=== Teks Bacaan ===
►

Dokter spesialis anak dari Universitas Indonesia dr. Ria Yoanita Sp.A menyarankan para orang tua agar berhati-hati dalam memberikan teh kepada anak, antara lain karena bisa berdampak kurang baik pada tumbuh kembang anak.

Kepada ANTARA di Jakarta, Jumat, Ria menyampaikan bahwa orang tua sebaiknya memperhatikan waktu pemberian teh dan jumlahnya, memastikan anak tidak berlebihan minum teh.

Menurut dia, anak seringkali tidak mau makan setelah minum teh karena sudah merasa kenyang, padahal teh tidak mengandung zat gizi makro yang dibutuhkan untuk pertumbuhan dan perkembangan anak.

"Teh tidak mengandung zat gizi makro, seperti karbohidrat, protein, dan lemak, serta hanya sedikit sekali mengandung mineral. Hal ini bisa merugikan bagi anak-anak yang membutuhkan zat gizi lengkap untuk bisa tumbuh dan berkembang," ia menjelaskan.

Selain itu, polifenol dan asam fitat yang terkandung dalam teh dapat menghambat penyerapan zat besi, sehingga menimbulkan risiko defisiensi besi pada anak.

◄

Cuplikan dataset
►

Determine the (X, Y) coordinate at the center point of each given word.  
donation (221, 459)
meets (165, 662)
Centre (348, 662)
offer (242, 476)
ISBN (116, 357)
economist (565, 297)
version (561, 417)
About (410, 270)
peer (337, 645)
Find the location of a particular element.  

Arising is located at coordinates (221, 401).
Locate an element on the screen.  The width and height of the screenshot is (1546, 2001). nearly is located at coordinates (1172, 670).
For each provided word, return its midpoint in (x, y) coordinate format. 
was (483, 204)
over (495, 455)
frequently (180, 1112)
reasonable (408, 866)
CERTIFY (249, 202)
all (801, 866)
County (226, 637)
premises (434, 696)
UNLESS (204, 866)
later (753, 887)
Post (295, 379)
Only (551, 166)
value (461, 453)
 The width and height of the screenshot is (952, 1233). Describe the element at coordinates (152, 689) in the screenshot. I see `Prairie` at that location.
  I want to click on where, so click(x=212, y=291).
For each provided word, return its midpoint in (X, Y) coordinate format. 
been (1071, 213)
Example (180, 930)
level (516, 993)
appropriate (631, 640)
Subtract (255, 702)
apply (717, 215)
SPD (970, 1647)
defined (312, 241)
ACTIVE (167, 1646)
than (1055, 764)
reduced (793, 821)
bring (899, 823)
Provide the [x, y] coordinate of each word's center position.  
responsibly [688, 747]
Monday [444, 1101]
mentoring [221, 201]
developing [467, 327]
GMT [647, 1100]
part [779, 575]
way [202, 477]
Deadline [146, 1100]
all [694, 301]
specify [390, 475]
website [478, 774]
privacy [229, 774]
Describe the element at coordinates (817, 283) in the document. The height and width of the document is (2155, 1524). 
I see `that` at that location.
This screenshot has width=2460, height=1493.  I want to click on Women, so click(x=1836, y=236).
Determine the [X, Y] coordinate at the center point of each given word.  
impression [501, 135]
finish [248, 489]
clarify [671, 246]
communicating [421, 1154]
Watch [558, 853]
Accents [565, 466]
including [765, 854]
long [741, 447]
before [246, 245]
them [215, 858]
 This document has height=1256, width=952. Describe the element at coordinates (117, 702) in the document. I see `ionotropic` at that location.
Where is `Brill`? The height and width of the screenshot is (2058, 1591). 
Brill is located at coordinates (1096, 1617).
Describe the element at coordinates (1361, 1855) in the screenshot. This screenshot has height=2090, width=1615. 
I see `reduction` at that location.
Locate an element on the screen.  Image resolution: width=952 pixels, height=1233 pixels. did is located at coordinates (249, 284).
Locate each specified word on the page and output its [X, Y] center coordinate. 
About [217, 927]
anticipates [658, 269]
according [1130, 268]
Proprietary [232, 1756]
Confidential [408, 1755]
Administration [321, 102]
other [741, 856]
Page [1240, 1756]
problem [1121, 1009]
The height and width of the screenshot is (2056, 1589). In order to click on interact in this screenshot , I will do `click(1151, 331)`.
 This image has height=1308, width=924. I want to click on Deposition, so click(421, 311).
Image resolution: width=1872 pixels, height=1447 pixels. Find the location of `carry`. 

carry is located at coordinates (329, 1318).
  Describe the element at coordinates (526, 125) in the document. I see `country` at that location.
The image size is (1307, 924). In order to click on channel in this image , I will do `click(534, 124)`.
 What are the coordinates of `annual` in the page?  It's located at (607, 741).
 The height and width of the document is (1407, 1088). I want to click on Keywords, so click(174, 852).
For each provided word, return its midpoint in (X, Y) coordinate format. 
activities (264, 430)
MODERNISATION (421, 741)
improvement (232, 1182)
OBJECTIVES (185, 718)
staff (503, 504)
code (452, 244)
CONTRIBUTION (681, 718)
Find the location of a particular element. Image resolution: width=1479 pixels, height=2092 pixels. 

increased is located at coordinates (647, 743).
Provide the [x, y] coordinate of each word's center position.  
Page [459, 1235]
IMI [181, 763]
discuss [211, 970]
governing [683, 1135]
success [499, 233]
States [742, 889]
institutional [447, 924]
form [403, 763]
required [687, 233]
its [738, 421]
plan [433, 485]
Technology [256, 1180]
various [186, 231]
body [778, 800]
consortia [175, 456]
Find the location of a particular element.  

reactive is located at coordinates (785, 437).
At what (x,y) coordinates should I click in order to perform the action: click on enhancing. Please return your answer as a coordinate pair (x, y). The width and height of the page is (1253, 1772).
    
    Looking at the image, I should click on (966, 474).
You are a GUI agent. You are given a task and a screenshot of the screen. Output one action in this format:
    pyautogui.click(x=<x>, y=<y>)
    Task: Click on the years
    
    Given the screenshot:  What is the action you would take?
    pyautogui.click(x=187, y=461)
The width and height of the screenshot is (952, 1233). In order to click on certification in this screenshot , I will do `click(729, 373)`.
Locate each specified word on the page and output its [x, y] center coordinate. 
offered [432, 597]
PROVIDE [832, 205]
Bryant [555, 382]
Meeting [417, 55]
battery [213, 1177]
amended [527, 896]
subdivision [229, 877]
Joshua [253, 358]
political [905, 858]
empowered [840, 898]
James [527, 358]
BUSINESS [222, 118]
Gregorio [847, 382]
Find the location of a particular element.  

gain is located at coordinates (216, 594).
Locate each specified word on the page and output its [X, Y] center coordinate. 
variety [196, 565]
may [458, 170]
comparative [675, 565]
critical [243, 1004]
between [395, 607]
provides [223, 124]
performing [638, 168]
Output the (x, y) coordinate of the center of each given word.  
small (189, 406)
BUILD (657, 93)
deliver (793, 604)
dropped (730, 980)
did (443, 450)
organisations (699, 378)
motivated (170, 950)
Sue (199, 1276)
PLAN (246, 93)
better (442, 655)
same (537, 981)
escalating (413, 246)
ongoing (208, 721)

◄

=== Soal dan Tugas ===
- a) Jawab pertanyaan berikut berdasarkan teks tentang teh untuk anak.
(i) Dari universitas mana dr. Ria Yoanita Sp.A?
(ii) Dua hal apa yang sebaiknya diperhatikan orang tua saat memberikan teh kepada anak?
(iii) Zat apa dalam teh yang dapat menghambat penyerapan zat besi?
- b) Tulis ulang bagian teks tentang teh untuk anak, mulai dari "Selain itu, polifenol dan" dan terus sampai "besi pada anak.", dengan mengganti "menghambat" menjadi "mengganggu".

=== Kunci Jawaban ===
- a)
(i) Universitas Indonesia.
(ii) Waktu pemberian teh dan jumlahnya.
(iii) Polifenol dan asam fitat.

- b)
Selain itu, polifenol dan asam fitat yang terkandung dalam teh dapat mengganggu penyerapan zat besi, sehingga menimbulkan risiko defisiensi besi pada anak.